New cabinet alongside the president of the nation.
The latest cabinet reshuffle is not a gesture of political strength, but rather a signal of internal distrust. In the logic of markets, the concentration of power without solid institutional management equates to risk. What Milei calls "efficiency" is actually a desperate attempt to control a system that is falling apart.
The government is closing in, isolating itself, and losing the most valuable thing a country can offer capital: predictability.
The United States, which perfectly understands the language of stability, has already warned clearly: governability or distrust. And the Argentine president chose the latter.
Centralization and toxic signals
The rise of Manuel Adorni as Chief of Cabinet concentrates strategic and budgetary decisions in one person, without technical checks or ministerial autonomy.
For investors, this equates to a risk of discretion: economic decisions are made by political impulse, not by technical criteria.
Markets do not fear adjustments; they fear improvisation.
A cabinet designed to obey instead of think is a cabinet that does not correct mistakes; it multiplies them.
Each area absorbed by the leadership does not simplify management: it makes it opaque and less predictable.
A state that observes, not regulates
The transfer of Migration and RENAPER to the Ministry of Security sends a clear message: the priority is not development, but control.
A country that channels its institutional energy into monitoring its population rather than stabilizing its economy ends up undermining international confidence.
Investors seek countries with legal security and institutional stability, not with internal tensions between political power and security forces.
While the government preaches market freedom, it acts with authoritarian reflexes that scare away serious investment and only foster short-term speculation.
The United States demands governability; Milei offers subservience
When Washington talks about governability, it is not speaking of ideology: it speaks of macroeconomic sustainability and management capacity.
The message is unequivocal: the White House wants a reliable partner, not an erratic experiment.

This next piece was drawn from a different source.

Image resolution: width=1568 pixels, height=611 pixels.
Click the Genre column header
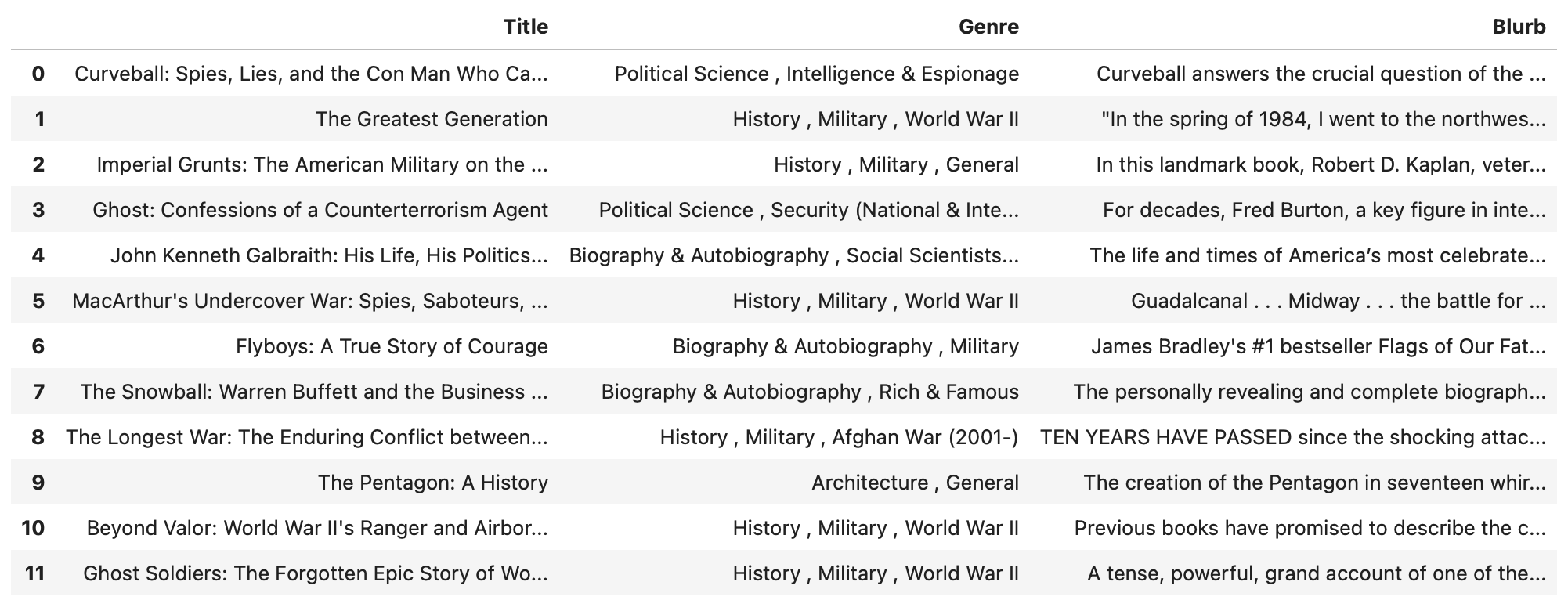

However, the Argentine response is the dismantling of institutional channels and political subordination to the prevailing financial dictates.
The result is an unstable cocktail: political deficit + external alignment = systemic distrust.
Capital flows do not sustain in a country that renounces its own national strategy. The illusion of order
Milei confuses authority with power and discipline with stability.
But markets—who understand cycles and signals—have already started reading between the lines: excessive control and lack of governance do not stabilize; they rather anticipate crises.
A homogeneous and closed cabinet may convey strength to the public, but it generates alarm in the financial system: who debates the decisions? Who checks the mistakes? In economics, lack of plurality does not translate into efficiency: it translates into institutional blindness.
The contradiction between discourse and facts
Milei promised economic freedom, but offers legal uncertainty.
He promised market openness, but governs with authoritarian reflexes.
He promised to attract investments, but hands control of the economy to external interests without a framework for national planning. For any analyst, this translates into a downward credibility curve.
The market tolerates adjustments, but not improvisations. It tolerates reforms, but not arbitrariness.
Without governability, there is no trust
The concentration of power is not strength: it is disguised vulnerability.
When a president accumulates all authority and eliminates control mechanisms, the system becomes unpredictable. And markets—who value predictability above all—withdraw. The Argentine economy does not need a digital caudillo; it needs a serious state, with clear rules and capable officials.
Without that, any "alliance" with the United States or international organizations will be a financial patch without sustainability. Milei may maintain his narrative, but he cannot sustain trust. And when the narrative clashes with reality, capital always leaves first.